Okay, not really. But mechs add an element of flair into otherwise familiar platforming. They range from walkers, to (basically) fighter jets and tanks, which are also able to absorb abilities, with their own unique twist. The robot craft are used to access eras where even a floating Kirby cannot venture, and wreak havoc on a grand scale. Hal has been careful not to oversaturate the gameplay with its new hook, so don’t expect to spend the entire game behind the wheel. In fact, a majority of Planet Robobot conforms to what has come before it. If there’s a complaint with introduction of robobots, it’s that their overall impact is minimal, leaving few long-lasting fresh ideas.
Still, giant robots inevitably inject an element of the unknown, but they do make already easy combat even easier. There are a couple of bosses that pose a threat, but otherwise there’s little to match the might of such brutal killing machines. That’s, presumably, why the robot suits are so restricted, as to ensure they’re deployed first and foremost during puzzle segments. Kirby is on his own for most of the combat; and when I say “on his own”, I mean with whichever poor sap he last ingested.

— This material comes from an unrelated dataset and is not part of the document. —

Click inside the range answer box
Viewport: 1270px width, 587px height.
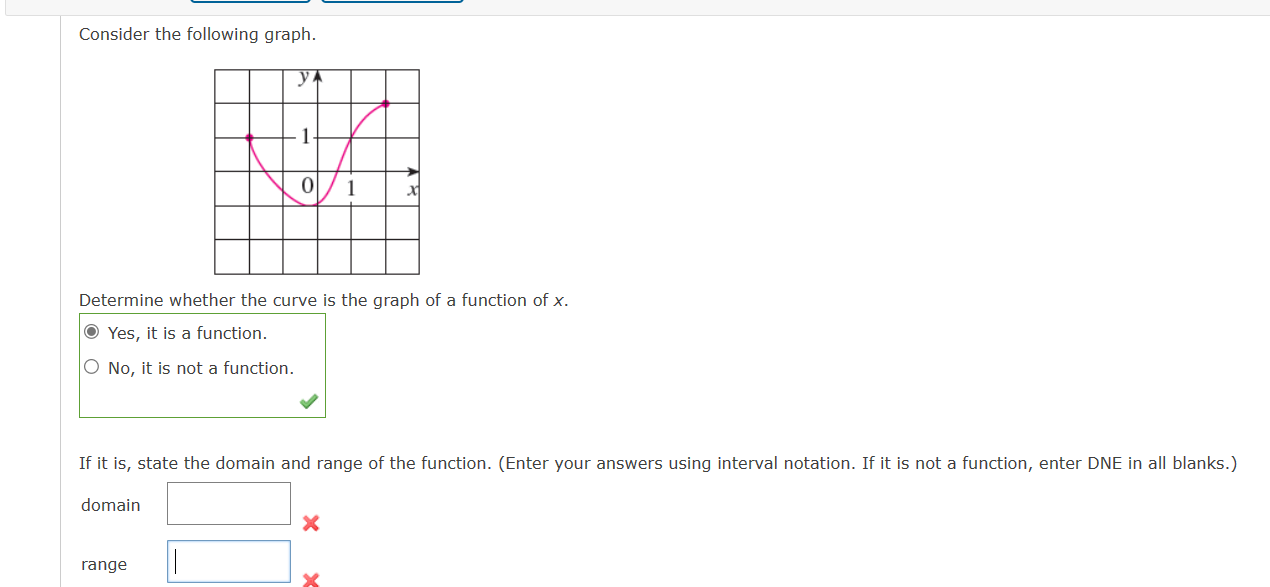[x=228, y=561]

What it lacks in challenge, Kirby makes up in sheer delight. The fun-loving settings, ranging from a giant ice cream to a suburban town and a spaceship, succeed in putting a relaxed smile on your face. When Nintendo says “all ages” it really means it for most franchises, but there’s no denying Kirby skews towards the under-10 market. However, that isn’t to say a man of, say, 25 won’t find something to his liking. It’s ideal to play when unwinding train ride home, or for a couple of minutes before dinner. It isn’t taxing, but it isn’t trying to be, and merely wants to provide a burst of entertainment.

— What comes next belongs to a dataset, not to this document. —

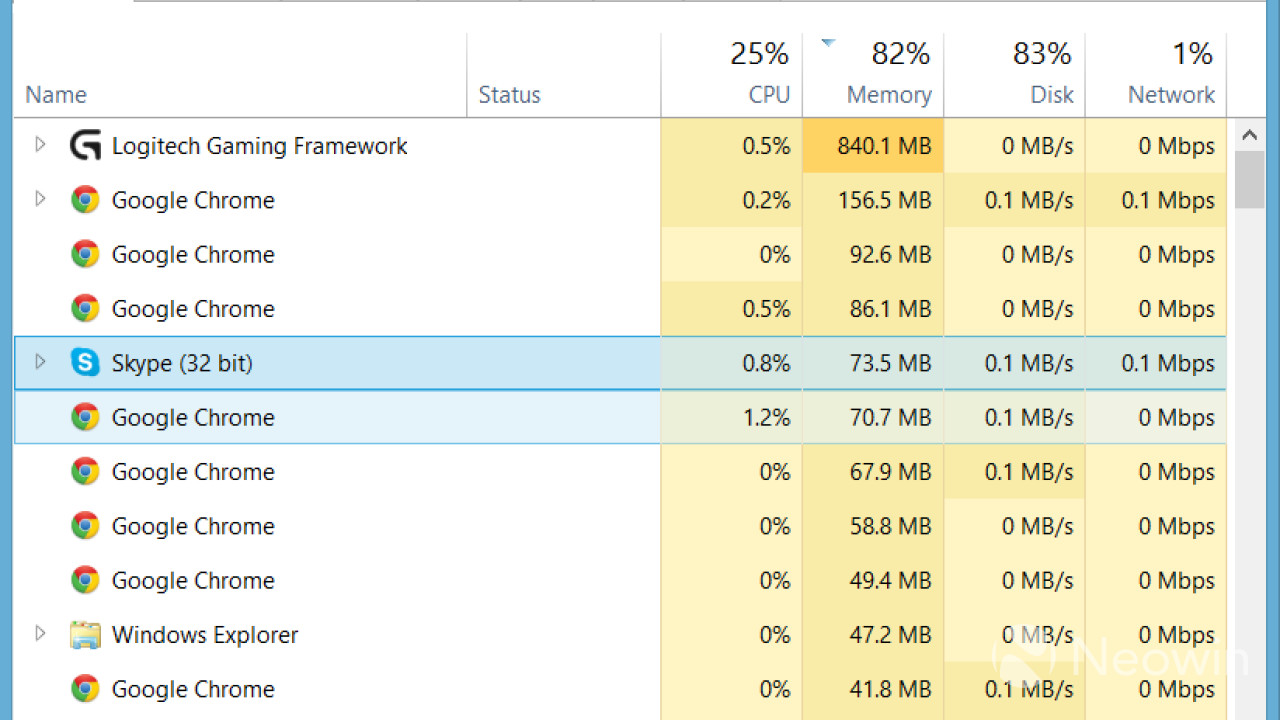The image size is (1280, 720).
Task: Expand the Skype (32 bit) process tree
Action: click(x=40, y=362)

The cleverness of the themes combines with foreground and background play to open up optional puzzles for collectible hunters. Jumping between the two is aided by enabling 3D functionality – but it’s not necessary – and despite largely being a hater of a gimmick, Planet Robobot is the only 3DS game I can remember actively choosing to play with 3D turned on. On New 3DS XL of course, where 3D actually works properly.
After breezing through the story, there are a selection of mini-games built upon a dash of Super Mario World and The Legend of Zelda. 3D Rumble has the Kirbster swallowing and spitting enemies as weapons in an isometric arena, while trying to earn multipliers. It’s serviceable, without being anything worth investing time into. Kirby Team Dash can be played by up to four-players over wi-fi. Armed with Link’s signature spin-attack, Kirby plus mates tackle a series of bosses, mixed with some very light RPG elements. It’s too basic to be any good, but I’m not one for half-hearted multiplayer modes just for the sake of it. There are also a couple of Meta Knight challenges that only become available once the story is done and dusted.
In all, there’s a surprising amount of content, but it’s only the story mode that’s worth playing. It’s fun, charming and predictably easy. Don’t go in expecting the trials of Donkey Kong Country (all three of the SNES games are now on the 3DS eShop, by the way!) and it’s hard to be disappointed with a Kirby game designed for young kids that’s still charming enough for casual adults. However, adding robots doesn’t make as big of a difference as Nintendo might have us believe. The more you play, the less they’re used, resulting in a fun, but safe, platformer that slowly becomes more like every Kirby game that has come before it.
Kirby: Planet Robobot was reviewed using a promotional digital copy of the game on New 3DS, as provided by the publisher.